There is one other thing that the Hype Cycle has done for general technology adoption, and that is that it has managed to focus business stakeholders views on investment and when it may be required. Trying to explain to the Chief Financial Officer that its time to invest in one particular type of technology or another is difficult enough at the best of times, but if you can provide a product Life-Cycle/Hype-Cycle approach to your explanations, things tend to get a little easier and the thinking behind decisions can be articulated better.

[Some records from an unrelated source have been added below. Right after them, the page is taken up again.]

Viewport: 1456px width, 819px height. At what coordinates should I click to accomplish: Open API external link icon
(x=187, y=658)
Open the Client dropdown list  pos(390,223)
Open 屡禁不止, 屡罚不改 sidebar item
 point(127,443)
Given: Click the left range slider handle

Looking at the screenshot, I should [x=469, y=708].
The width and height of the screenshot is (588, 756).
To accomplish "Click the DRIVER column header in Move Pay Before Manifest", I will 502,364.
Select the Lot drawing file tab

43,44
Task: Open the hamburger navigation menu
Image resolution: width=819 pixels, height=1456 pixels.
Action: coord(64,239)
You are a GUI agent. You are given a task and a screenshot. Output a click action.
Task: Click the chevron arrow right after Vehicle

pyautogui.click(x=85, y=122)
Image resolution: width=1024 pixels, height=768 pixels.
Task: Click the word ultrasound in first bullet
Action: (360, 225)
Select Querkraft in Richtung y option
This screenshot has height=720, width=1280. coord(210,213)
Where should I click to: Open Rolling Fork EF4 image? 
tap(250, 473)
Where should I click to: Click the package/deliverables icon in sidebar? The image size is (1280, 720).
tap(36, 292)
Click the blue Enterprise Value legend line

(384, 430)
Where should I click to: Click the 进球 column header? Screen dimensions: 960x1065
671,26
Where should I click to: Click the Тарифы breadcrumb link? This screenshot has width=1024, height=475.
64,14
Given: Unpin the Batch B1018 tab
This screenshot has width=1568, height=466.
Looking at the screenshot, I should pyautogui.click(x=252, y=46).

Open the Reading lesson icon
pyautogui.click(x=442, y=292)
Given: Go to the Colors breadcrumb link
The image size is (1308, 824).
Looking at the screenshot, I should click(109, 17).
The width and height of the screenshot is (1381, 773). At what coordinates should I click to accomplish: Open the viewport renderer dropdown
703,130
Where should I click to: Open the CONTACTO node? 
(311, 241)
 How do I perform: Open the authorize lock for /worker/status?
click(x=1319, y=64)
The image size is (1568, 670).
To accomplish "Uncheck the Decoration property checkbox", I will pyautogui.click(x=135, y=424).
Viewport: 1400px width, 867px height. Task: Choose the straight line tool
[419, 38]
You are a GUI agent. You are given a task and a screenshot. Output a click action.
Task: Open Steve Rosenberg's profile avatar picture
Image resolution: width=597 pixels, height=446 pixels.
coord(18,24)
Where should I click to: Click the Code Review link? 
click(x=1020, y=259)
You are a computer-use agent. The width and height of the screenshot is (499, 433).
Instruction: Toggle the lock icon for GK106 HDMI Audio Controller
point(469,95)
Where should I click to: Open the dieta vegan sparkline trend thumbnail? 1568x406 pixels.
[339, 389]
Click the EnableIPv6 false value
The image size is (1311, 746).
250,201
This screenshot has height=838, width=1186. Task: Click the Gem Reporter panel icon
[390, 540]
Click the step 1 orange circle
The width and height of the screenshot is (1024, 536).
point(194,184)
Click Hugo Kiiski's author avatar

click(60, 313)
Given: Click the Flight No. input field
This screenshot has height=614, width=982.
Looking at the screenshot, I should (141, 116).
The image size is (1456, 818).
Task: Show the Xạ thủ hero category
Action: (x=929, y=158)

In conclusion, the Hype Cycle is a valuable tool for understanding the dynamics of technological innovation and its impact on markets and society. By anticipating this progression, organisations can make more informed technology investment and planning decisions aligned to actual maturity levels rather than getting caught up in the hype. Recognising hype as temporary and remaining focused on genuine utility is critical to extracting meaningful value from emerging innovations. By recognising the stages of the Hype Cycle, organisations can better determine when a technology is ready for adoption and avoid investing in overhyped trends. Businesses can concentrate on the genuine utility of emerging innovations and make informed decisions rather than letting fleeting excitement influence them. Ultimately, this approach allows for extracting meaningful value from technology investments and ensures alignment with actual maturity levels.